When the disappointed and indignant Ida returned, after making her way back through the plain, all the while shouting "Nino! Nino!" the moon had already risen; the horse had again collapsed to the ground as if dead; and Nino... where was Nino? Oh, there he was; he, too, was lying on the ground.
Had he fallen asleep there?
She ran over to him. She found him with the death rattle in his throat. His face, too, was on the ground, and it was almost black. His eyes were swollen and tightly shut. He was flushed.
"Oh, God!"
She looked around as if in a trance. She opened her hands where she held a few dried beans which she had brought from the village in order to feed the horse. She looked at the moon, then at the horse, and then at this man lying here on the ground, he, too, looking like a corpse.
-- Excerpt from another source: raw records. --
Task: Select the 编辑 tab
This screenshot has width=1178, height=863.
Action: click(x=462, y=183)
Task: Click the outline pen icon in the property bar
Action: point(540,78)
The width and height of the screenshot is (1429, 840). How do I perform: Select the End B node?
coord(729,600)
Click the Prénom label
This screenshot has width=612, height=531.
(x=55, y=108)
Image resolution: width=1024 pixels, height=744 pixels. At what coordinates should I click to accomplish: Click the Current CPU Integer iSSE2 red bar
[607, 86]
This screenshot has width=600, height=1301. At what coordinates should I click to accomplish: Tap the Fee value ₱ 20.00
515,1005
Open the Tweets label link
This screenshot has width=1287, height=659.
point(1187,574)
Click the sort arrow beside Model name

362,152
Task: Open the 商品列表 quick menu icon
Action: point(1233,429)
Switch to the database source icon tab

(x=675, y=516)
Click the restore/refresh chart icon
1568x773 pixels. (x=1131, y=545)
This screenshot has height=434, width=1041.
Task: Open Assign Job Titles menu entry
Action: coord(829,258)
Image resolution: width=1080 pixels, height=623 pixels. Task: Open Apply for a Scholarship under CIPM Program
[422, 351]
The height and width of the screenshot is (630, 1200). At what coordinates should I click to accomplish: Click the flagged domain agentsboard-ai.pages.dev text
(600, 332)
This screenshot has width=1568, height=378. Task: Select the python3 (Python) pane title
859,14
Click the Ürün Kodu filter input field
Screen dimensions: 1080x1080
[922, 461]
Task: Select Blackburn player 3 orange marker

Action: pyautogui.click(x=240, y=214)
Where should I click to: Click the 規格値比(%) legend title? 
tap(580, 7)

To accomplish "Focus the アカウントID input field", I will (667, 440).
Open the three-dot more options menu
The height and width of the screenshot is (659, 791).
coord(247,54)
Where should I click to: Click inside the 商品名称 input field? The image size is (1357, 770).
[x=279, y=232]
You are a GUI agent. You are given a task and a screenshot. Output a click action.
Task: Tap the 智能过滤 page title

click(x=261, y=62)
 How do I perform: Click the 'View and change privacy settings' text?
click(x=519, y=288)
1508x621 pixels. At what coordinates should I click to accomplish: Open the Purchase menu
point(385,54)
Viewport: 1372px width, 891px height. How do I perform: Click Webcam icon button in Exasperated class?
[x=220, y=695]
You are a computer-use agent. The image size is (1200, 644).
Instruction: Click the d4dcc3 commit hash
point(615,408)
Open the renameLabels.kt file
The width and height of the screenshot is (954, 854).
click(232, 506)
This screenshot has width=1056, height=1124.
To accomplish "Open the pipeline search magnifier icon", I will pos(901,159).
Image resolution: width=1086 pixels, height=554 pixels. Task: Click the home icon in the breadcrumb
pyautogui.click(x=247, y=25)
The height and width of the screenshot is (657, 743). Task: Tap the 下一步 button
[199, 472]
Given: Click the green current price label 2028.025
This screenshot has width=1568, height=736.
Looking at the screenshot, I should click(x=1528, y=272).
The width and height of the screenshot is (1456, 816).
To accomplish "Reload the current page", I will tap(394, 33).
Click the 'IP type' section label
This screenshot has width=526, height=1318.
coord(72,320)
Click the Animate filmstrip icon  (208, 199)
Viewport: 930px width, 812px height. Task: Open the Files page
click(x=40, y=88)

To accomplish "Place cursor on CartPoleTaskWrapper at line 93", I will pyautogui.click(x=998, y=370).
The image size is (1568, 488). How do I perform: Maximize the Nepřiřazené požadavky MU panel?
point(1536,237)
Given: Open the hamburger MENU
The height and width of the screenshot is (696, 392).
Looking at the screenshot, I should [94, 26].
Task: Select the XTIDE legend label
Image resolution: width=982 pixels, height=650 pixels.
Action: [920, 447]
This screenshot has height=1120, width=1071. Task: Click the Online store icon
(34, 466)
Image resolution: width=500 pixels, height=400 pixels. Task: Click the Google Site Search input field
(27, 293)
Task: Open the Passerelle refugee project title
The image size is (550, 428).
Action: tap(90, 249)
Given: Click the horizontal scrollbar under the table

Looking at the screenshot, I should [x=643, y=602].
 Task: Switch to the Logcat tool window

She felt faint, suddenly assailed by the suspicion that everything she saw was unreal. Terrified, she fled back towards the villa, calling for her father in a loud voice, calling for her father to come and take her away — oh, God! — away from that man who had that death rattle... who knows why!... away from that horse, away from that crazy moon up above, away from those ravens cawing up in the sky... away, away, away...

Fear Of Being Happy

Before Fabio Feroni decided to take a wife (no longer guided by the wisdom he once possessed), he had cultivated a unique pastime for many long years. While others sought relief from their usual occupations by taking walks or by going to cafes, he found his recreation, loner that he then was, on the small terrace of his bachelor home where he curiously and passionately studied the lifestyles of the many flies, spiders, ants, and other insects that lived among his numerous flowerpots.

He especially enjoyed watching the clumsy efforts of an old turtle that for several years stubbornly, pig-headedly persisted in scaling the first of the three steps leading from the terrace to the dining room.
I wonder, Feroni often thought, I wonder what great delights it imagines it can find in that room, since it has persisted in these efforts for so many years.